• [EXERCISE TEXT]:
+++

Lou Tellegen (born Isidor Louis Bernard Edmon van Dommelen; November 26, 1881 or 1883 – October 29, 1934) was a Dutch-born stage and film actor, film director and screenwriter.

Early life
Tellegen was the illegitimate child of a separated, but not divorced, lieutenant of the West-Indian Army Isidore Louis Bernard Edmon Tellegen (1836–1902) and his partner Anna Maria van Dommelen (1844–1917), widow of Eduard Hendrik Jan Storm van 's Gravezande.

He made his stage debut in Amsterdam in 1903, and over the next few years built a reputation to the point where he was invited to perform in Paris, eventually co-starring in several roles with Sarah Bernhardt, with whom he was involved romantically. In 1910, he made his motion picture debut alongside Bernhardt in La dame aux camélias, a silent film made in France based on the play by Alexandre Dumas, fils.

+++

• [DATA SEGMENT]:

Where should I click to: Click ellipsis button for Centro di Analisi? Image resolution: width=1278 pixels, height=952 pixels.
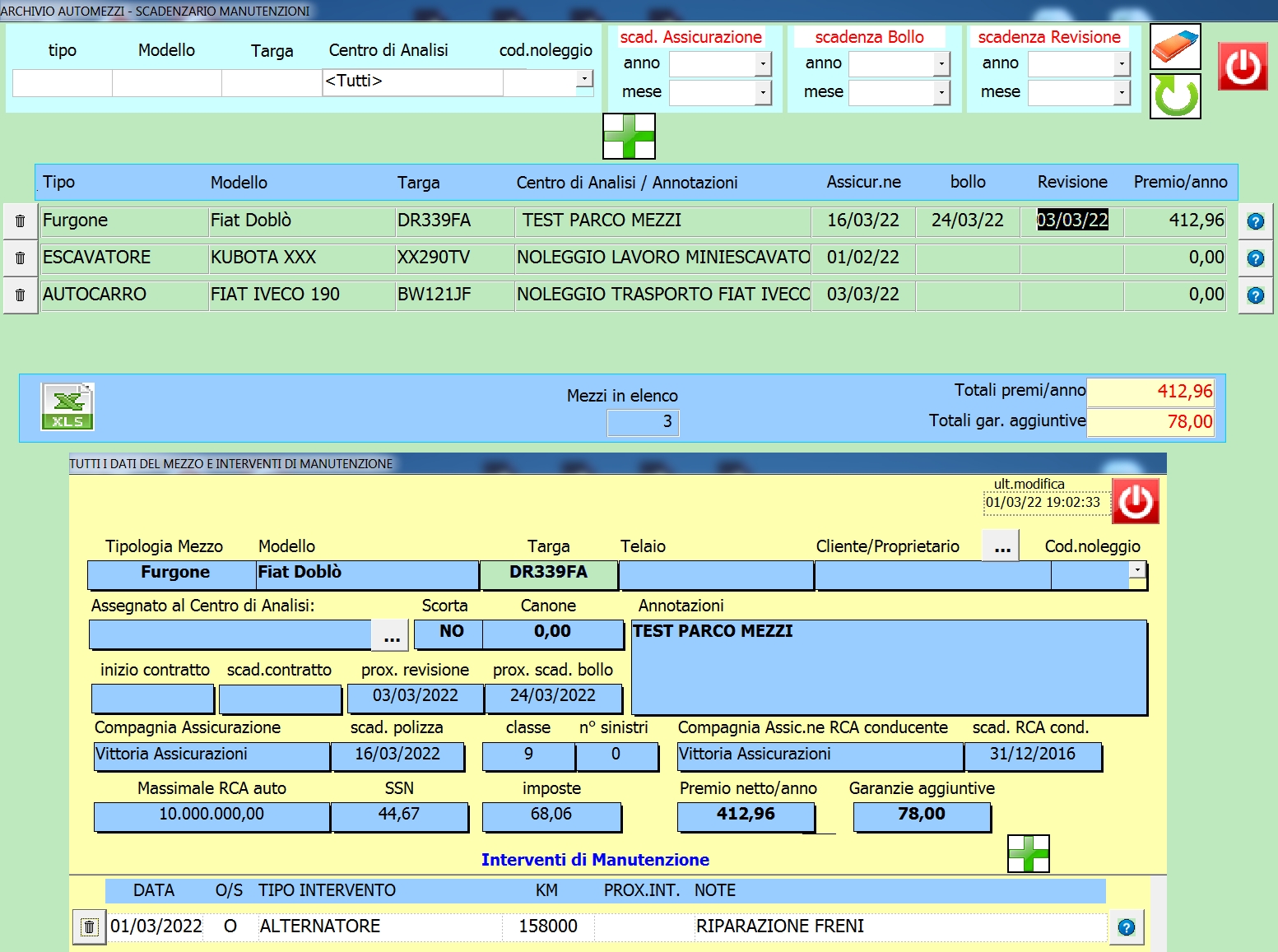coord(392,635)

+++

• [WHAT TO DO]:
A) According to the Lou Tellegen biography above the data, in what year did Tellegen make his stage debut in Amsterdam?
B) Resume the Lou Tellegen biography from its last sentence.

• [ANSWERS PER TASK]:
A) 1903

B)
Career

In 1910, he and Bernhardt travelled to the United States, where The New York Times first published, and then retracted, the announcement of their impending marriage. (She was 37 years his senior.) Back in France, in 1912 they made their second film together, Les Amours de la reine Élisabeth (Queen Elizabeth), and the following year, Adrienne Lecouvreur. The latter is considered a lost film.

In the summer of 1913, Tellegen went to London where he produced and starred in a play based on Oscar Wilde's novel The Picture of Dorian Gray. Invited back to the United States, Tellegen worked in theatre and made his first American film in 1915, titled The Explorer, followed by The Unknown, both with Dorothy Davenport as his co-star. Considered one of the best-looking actors on screen, he followed up with three straight films starring with Geraldine Farrar.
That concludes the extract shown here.